Josh K - Sun 01:12:46
Well hello there, Bruce and sumo fans. Just time for a spot of live blogging from the ANA lounge at Fukuoka before I blast out of here.
There was an interesting match a few minutes ago between Watatani and Zendaisho. Zendaisho absolutely dominated the smaller man, and the gyoji initially ruled in his favour, but it had certainly appeared that he had stepped out first while trying to execute a yorikiri. The judges agreed and after a lengthy monoii, reversed the decision. The lesson there is no matter how much bigger, more dominant or technically skilled you are than your opponents, watching your footwork is every bit as important in the final reckoning as to whether you get a promotion or demotion at the end to the basho.
Bruce H - Sun 00:24:12
Up now on the dohyo is the truly enormous Higonoryu, who is one of a handful of rikishi who weigh in at or above 200 kg (440 lbs).

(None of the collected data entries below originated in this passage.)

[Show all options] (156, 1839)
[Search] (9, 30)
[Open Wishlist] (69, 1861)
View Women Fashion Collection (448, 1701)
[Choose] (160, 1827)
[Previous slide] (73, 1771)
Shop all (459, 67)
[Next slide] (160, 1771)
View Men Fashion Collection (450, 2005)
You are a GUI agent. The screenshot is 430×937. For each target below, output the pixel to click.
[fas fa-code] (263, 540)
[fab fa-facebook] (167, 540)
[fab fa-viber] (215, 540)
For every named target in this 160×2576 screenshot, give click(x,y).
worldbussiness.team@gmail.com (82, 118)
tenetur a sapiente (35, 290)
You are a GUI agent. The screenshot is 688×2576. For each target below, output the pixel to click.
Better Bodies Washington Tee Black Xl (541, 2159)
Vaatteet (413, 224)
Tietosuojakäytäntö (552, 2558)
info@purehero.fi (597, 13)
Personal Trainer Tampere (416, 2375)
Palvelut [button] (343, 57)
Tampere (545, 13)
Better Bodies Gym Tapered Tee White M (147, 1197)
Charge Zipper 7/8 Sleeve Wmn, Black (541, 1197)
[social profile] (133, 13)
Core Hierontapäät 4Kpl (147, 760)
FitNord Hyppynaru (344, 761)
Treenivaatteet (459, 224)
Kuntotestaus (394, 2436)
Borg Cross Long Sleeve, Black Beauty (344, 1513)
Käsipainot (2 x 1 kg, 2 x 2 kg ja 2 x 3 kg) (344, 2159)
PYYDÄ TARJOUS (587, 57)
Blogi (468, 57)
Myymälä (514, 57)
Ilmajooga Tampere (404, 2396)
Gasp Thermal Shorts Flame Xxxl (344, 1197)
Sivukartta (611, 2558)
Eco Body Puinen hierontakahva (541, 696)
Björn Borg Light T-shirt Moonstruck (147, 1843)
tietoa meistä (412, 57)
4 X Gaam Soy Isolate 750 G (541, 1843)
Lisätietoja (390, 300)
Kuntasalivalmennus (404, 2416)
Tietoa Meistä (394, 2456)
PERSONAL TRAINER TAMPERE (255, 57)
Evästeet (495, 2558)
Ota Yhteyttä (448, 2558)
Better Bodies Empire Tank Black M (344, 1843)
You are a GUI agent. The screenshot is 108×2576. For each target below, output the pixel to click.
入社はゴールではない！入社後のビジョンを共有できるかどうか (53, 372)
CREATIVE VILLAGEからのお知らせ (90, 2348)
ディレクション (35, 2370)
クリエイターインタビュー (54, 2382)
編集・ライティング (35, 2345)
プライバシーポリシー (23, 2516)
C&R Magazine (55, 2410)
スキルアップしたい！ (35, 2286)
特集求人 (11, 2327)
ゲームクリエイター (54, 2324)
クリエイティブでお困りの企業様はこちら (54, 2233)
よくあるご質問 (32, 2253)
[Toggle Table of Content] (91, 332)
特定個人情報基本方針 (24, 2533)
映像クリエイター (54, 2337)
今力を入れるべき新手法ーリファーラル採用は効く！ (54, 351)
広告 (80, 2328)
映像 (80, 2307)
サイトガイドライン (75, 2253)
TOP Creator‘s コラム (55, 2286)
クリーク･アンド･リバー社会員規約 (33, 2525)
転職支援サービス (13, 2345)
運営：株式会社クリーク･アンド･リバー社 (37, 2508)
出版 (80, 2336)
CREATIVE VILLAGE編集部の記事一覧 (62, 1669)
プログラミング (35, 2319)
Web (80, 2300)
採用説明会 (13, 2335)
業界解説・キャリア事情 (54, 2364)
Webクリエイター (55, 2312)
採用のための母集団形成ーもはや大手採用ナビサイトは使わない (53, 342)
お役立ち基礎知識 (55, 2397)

They look massive on video, but they are truly impressive in person.
Bruce H - Sun 00:14:01
[Bruce] Day 8 has started in Kyushu. We expect NHK’s Grand Sumo Live to start in about 8 hours. At the moment the torikumi is at the bottom of Jonidan. Coming up in about 90 minutes is Wakaichro’s day 8 match.
Part of my decision to live blog day 8 came about by looking at all of the rikishi further down the banzuke who will be in action on nakabi.
Wakaichio – In dire need of a win, he comes into day 8 with a 1-2 record, and plenty of chances to still come out of Kyushu with a kachi-koshi. He faces Onomatsu heya’s Mitsumune, a relative newcomer to sumo who is only competing in his 6th basho. Both men are 1-2 looking to score their second win.
Ura – Looking very genki thus far, Ura faces Shikoroyama heya’s Aoi, who has been ranked as high as Makushita 49, but has had two straight make-koshi tournaments. Sadly for Aoi, day 8 he faces a man capable of bending space-time and distorting the very fabric of the universe.
Musashikuni – With only one win thus far, the lead rikishi of the Musashigawa stable faces off against Shikoroyama heya’s Fujita. In 2014, Fujita was injured and spent enough time recovering that he had to return via Maezumo, and work his way up from zero. He quickly fought his way back to Makushita, but a seems to still struggle with injuries.